*** Begin section ***

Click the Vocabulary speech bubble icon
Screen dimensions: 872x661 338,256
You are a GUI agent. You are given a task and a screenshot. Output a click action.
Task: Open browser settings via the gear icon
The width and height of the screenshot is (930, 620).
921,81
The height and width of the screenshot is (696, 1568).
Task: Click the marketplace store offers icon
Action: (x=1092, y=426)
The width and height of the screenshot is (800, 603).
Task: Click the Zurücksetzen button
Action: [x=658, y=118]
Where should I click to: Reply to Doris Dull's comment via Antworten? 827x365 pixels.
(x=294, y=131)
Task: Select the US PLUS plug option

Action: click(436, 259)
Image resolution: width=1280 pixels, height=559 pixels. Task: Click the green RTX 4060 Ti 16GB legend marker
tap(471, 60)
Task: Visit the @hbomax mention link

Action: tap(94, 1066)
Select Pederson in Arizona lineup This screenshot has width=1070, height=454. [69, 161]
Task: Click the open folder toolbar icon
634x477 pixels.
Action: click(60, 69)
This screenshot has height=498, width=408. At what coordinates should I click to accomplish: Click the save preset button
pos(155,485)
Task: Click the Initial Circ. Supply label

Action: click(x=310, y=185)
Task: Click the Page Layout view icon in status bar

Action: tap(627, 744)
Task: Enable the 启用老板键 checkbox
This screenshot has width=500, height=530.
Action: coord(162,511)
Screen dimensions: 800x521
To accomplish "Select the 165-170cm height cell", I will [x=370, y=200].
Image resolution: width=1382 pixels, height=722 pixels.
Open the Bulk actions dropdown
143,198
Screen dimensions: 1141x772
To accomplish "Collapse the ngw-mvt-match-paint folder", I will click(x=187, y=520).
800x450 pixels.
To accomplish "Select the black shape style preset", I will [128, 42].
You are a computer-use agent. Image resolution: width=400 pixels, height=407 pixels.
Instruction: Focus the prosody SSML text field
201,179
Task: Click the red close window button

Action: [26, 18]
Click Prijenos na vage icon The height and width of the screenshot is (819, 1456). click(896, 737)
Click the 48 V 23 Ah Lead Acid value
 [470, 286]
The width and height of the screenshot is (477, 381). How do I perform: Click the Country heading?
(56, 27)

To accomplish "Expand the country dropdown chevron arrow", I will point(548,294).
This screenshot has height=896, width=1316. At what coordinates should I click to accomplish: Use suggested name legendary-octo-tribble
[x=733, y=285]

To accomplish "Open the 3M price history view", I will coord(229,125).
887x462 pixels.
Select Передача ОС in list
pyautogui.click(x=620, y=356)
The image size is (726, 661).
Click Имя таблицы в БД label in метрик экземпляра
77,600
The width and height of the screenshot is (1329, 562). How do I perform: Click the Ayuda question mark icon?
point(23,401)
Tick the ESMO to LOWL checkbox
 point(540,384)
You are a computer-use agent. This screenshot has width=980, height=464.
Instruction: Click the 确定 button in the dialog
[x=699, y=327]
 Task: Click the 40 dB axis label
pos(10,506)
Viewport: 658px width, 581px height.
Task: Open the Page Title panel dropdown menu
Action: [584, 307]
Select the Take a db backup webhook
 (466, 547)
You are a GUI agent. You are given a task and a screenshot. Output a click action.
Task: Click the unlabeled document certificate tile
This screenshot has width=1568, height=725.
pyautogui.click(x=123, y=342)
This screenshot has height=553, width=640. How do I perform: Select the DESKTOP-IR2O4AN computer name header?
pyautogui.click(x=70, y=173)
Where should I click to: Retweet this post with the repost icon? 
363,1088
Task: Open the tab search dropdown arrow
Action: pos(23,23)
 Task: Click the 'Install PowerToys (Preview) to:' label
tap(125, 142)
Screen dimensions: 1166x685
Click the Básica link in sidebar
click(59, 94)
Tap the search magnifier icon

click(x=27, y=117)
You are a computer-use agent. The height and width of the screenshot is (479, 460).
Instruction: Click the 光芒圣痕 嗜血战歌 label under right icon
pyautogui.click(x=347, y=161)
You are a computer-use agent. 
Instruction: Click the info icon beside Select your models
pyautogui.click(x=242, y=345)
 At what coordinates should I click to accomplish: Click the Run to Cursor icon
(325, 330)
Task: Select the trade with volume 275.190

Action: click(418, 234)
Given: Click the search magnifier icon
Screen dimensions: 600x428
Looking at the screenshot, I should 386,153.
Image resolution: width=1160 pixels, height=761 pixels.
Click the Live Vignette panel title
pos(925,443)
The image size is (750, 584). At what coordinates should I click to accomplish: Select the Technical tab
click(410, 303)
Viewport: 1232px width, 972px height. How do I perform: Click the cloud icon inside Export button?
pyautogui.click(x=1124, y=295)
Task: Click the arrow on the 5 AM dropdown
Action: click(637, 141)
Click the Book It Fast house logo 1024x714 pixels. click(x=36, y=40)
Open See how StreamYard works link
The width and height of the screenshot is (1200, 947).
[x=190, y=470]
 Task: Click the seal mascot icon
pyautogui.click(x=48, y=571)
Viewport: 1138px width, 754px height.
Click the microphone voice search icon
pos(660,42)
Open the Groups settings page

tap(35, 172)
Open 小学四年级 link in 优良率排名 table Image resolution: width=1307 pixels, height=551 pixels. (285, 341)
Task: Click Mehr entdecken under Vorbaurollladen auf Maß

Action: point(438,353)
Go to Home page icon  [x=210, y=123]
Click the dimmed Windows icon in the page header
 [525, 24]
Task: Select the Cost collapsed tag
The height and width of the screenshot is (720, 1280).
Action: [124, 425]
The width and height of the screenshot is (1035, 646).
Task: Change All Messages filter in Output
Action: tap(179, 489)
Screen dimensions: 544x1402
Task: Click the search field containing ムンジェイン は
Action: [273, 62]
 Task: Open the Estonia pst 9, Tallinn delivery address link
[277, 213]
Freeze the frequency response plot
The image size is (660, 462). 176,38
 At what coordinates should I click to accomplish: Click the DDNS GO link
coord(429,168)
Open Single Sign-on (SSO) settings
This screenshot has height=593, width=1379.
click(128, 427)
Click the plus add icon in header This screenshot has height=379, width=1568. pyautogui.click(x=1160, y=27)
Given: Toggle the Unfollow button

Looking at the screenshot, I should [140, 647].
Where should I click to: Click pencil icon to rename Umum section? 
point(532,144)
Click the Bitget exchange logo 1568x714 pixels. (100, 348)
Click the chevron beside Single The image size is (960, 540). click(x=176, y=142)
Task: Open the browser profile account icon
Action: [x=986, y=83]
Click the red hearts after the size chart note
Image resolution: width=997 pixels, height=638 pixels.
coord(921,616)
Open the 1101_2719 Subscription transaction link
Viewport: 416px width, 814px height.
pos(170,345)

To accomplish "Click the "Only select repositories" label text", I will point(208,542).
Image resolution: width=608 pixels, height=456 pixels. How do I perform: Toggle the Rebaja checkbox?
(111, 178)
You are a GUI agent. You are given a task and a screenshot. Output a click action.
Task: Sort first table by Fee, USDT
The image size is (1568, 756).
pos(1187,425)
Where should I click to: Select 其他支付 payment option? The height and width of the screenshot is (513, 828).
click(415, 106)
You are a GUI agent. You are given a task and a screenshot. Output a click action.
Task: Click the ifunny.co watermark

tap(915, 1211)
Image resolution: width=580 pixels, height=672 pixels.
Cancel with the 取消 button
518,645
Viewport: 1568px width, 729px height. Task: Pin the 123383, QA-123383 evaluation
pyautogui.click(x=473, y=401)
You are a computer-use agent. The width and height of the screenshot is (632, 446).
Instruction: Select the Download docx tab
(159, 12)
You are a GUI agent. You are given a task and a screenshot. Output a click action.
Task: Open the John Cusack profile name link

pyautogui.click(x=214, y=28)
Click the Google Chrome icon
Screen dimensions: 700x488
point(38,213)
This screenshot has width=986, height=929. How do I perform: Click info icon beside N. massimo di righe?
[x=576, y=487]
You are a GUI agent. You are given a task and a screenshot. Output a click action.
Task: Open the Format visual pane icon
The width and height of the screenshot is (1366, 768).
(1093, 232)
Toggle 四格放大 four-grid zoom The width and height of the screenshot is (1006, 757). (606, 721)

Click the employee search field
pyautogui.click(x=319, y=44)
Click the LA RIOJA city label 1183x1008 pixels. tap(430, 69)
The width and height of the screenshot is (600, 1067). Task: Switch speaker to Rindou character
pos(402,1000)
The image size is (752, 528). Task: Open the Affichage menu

*** End section ***

Can you write out the lines above, from the first one through the one containing "Task: Open browser settings via the gear icon", exactly as they appear and nothing more?

# EXERCISE RESPONSE
Click the Vocabulary speech bubble icon
Screen dimensions: 872x661 338,256
You are a GUI agent. You are given a task and a screenshot. Output a click action.
Task: Open browser settings via the gear icon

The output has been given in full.